Dataset entries:

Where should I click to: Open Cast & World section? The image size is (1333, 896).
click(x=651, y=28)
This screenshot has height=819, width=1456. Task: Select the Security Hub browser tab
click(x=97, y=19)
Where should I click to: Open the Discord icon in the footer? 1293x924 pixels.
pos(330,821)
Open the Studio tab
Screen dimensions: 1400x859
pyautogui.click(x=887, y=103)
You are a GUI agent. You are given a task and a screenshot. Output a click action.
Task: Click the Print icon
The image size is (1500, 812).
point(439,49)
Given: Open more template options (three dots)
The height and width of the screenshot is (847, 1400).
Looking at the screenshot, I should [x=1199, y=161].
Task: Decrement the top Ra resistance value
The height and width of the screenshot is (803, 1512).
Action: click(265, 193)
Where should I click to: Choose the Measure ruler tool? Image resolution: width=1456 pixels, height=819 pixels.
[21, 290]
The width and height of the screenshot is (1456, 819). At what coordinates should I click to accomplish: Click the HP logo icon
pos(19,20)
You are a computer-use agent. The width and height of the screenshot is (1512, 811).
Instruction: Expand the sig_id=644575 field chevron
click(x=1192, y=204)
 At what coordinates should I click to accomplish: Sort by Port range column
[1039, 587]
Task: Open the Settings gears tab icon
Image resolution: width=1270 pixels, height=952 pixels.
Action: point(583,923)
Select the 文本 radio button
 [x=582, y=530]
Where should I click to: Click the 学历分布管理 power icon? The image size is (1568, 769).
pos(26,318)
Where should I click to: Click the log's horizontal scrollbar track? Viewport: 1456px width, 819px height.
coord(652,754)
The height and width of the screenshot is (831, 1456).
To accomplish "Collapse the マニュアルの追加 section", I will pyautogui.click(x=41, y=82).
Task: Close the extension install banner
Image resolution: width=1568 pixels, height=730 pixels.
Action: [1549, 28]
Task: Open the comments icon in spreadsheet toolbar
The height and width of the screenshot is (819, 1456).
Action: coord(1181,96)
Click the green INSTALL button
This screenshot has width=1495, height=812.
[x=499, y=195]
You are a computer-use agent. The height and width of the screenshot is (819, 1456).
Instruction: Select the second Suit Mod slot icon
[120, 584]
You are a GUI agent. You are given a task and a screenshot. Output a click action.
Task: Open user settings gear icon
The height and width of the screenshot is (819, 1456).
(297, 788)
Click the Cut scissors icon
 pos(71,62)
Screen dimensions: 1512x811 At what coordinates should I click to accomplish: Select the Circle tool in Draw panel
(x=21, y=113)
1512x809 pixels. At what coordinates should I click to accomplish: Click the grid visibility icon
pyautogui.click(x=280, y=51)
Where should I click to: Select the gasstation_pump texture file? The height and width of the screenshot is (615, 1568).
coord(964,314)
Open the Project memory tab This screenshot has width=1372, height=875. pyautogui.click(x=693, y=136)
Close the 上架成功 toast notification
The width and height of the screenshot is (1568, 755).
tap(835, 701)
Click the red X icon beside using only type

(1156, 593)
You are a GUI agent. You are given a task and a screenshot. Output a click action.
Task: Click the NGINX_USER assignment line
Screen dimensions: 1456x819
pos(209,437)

WHAT YOU SHOULD DO — Every line above that includes the word "Close" should be listed.

TASK RESULT —
Task: Close the extension install banner
Close the 上架成功 toast notification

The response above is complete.